Heidi smiled wanly. "Could you...?" Sheepishly she pointed up toward Chiun.

Remo considered leaving her there. But his conscience got the better of him. "Let's go," Remo said with a deep sigh. Hefting Heidi up over his shoulder in a fireman's carry, he stepped over to the sheer rock face.

Trailing the Master of Sinanju, Remo began the tedious climb back up to the top of the mountain.

OVER THE COURSE of the next three days, Remo and Chiun searched for Adolf Kluge in vain. The trail was cold.

Heidi left for parts unknown. The Master of Sinanju eventually hunkered down in their hotel in Uruguay, refusing to involve himself in yet another wild-goose chase.

Smith had no luck finding the fugitive head of IV with the CURE computers. Eventually, he admitted defeat.

With great reluctance, Harold Smith ordered Remo and Chiun home.

Chapter 10

When Keijo Suk accepted the money with a promise of more, he didn't know it was all the man had left in the world. He immediately deposited the large sum of cash in one of Berlin's many impressive Western banks.

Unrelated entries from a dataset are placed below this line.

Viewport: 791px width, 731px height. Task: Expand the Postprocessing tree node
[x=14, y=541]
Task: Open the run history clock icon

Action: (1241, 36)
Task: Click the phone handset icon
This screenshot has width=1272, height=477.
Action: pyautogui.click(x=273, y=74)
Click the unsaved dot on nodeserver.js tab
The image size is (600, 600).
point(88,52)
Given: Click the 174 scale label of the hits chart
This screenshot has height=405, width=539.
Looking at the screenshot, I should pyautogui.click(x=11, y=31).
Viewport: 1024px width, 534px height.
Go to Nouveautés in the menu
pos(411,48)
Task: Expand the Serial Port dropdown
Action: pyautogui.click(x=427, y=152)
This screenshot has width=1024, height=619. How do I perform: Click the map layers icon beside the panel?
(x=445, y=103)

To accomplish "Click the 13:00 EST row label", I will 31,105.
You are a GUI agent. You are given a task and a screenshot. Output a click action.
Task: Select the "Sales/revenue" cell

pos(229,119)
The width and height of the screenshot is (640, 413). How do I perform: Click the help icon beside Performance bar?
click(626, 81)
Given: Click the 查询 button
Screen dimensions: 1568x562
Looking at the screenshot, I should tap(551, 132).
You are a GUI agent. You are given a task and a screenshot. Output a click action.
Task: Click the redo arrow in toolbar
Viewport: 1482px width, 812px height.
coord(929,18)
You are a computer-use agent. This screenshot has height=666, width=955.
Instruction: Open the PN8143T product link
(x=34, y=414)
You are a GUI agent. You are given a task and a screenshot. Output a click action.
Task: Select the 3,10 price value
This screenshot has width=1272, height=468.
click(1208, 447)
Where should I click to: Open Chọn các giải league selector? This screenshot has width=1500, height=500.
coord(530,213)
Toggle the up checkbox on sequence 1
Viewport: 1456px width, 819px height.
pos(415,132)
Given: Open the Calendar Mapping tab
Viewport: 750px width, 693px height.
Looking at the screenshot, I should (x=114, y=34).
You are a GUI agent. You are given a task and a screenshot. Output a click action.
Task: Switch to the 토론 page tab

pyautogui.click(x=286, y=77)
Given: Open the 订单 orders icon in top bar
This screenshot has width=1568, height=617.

If Suk had so chosen, he could have left it at that. The man who had given him the money had a desperate, hunted look about him. His clothes were disheveled, his hair unkempt. It looked as if he hadn't slept in days. Dark semicircles rimmed his watery blue eyes. If Suk had kept the cash without performing the requested service, he doubted the man would be able to do much to stop him. But the man had surprised him.

"You will not be able to take so much with you back to your country," he had said.

Suk only nodded. Already he had decided in his head which bank the money would go into.

"You will likely leave it here," the man continued.

Again, Suk silently agreed.

"If you attempt to keep the money without supplying me with that for which I have retained you, I will turn you over to the authorities of your country. I am certain they will want to know how you came to have so much in an illegal bank account."

The look in the man's sleepless eyes convinced Suk that he was telling the truth.